Steel tycoon pledges to bankroll Brown in snap poll - News - Evening Standard
       

Steel tycoon pledges to bankroll Brown in snap poll

Gordon Brown will have all the money he needs to fight a snap General Election, his biggest donor has pledged.

Steel tycoon Lord Paul said he would bankroll Labour with "as much as I can afford" if the Prime Minister went to the country early - possibly as soon as this autumn.

The declaration fuelled election fever as it effectively removed the biggest barrier to a poll.

Labour has debts of more than £20 million and willing supporters have dwindled in the wake of the cash-for-peerages scandal. By contrast the Conservatives have a surplus of £4.2 million.

But Lord Paul, who has an estimated fortune of £280 million, made clear he could sign Mr Brown a blank cheque to take on David Cameron.

Asked how much he would donate, Lord Paul said "As much as I can afford".

Lord Paul claimed he had not been approached about funding a poll but told Channel 4 News: "All I know is that if there is an election and the money is wanted, whatever I can pay I will pay.

"I am a believer in [Gordon Brown] and his leadership, and I think he's the best person in the country."

The peer funded the Prime Minister's leadership campaign to the tune of £45,000 through his company Caparo Industries.

It came as new figures revealed Mr Brown's chances of winning a snap election have been boosted by a massive £39 billion spending spree on public services.

The Prime Minister has released the public purse strings to pledge cash for railways, childcare, housing, the Armed Forces and flood defences.

The series of eye-catching spending announcements appear to have contributed to Labour's strong lead in the opinion polls since Mr Brown entered Downing Street.
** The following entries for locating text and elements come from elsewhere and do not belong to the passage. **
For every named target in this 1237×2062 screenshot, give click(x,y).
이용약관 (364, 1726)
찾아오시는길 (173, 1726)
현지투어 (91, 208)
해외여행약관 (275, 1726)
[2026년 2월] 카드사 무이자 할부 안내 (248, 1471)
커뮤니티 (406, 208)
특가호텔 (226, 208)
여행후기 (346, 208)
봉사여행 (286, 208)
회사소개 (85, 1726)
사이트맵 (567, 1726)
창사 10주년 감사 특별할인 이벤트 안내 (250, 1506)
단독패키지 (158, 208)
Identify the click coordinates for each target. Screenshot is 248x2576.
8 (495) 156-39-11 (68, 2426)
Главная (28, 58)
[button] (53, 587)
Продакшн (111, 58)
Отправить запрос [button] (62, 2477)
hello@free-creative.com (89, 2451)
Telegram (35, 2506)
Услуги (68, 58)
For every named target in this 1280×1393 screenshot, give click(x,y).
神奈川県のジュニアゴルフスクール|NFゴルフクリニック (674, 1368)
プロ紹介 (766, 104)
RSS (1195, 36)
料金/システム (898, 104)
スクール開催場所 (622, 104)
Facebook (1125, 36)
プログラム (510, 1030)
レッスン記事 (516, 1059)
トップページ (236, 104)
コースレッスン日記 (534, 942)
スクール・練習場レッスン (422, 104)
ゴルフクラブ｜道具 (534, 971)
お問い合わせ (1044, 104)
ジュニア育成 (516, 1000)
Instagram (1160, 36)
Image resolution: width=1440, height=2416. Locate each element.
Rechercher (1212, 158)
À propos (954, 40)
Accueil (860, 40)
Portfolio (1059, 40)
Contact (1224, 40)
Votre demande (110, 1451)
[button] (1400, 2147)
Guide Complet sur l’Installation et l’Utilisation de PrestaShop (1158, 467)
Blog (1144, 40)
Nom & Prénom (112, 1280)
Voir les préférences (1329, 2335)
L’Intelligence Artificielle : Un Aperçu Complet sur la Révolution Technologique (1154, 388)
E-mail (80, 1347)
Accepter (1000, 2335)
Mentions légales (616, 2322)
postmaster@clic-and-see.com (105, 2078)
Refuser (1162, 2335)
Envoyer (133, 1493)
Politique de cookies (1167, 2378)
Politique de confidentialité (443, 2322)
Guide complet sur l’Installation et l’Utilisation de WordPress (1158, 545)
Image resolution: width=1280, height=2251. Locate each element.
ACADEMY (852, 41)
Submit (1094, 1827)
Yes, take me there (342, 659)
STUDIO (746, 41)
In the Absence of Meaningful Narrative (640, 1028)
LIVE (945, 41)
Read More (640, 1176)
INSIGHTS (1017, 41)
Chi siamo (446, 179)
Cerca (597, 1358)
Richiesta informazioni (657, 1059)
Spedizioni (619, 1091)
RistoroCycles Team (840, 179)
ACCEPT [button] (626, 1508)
But the Tories claimed much of the cash had already been announced and had pre-empted Parliament by unveiling them before the Comprehensive Spending Review this autumn.

Chancellor Alistair Darling will not increase overall spending, but the early release of cash from the spending review includes an extra £7 billion for defence, £15 billion more for railways, £8 billion more for housing and £4 billion extra for Sure Start pre-school centres.

Shadow Treasury Chief Secretary Philip Hammond said: "Gordon Brown has shamelessly ignored Parliamentary procedure in a bid to shore up his position as Prime Minister.

"These spending decisions should be announced as part of the Comprehensive Spending Review in the autumn.

"Yet from the moment he took office, Gordon Brown has been putting out a stream of press releases announcing these funds as new money - and when we check the small print, it's clear this is money included within public spending totals already agreed.

"This is more evidence that the culture of spin is alive and well in the Brown Government."

Andrew Haldenby, director the independent think tank Reform, said: 'Tony Blair's decade in office demonstrated that reform, rather than higher public spending alone, is the route to higher quality public services.

"Gordon Brown's first decisions amount to a retreat from reform in the key areas of health, education and welfare.

"They have put upwards pressure on taxation at a time when UK taxes are already rising to a 25 year-high."

A report cast doubt on Mr Brown's housebuilding programme by claiming that millions of homes earmarked for construction would have to be built on greenbelt land.

The Social Market Foundation think tank said 2 million out of the 3 million new properties pledged by 2020 would be on undeveloped countryside or the greenbelt around major towns and cities.

The study said that even if the new homes were built on a density equivalent to London, only 2.1 million new homes could be built on brownfield land - and that would mean paving over parks and gardens.

The report said that on a more realistic housing density, "almost two million homes would need to be built on non-previously developed land".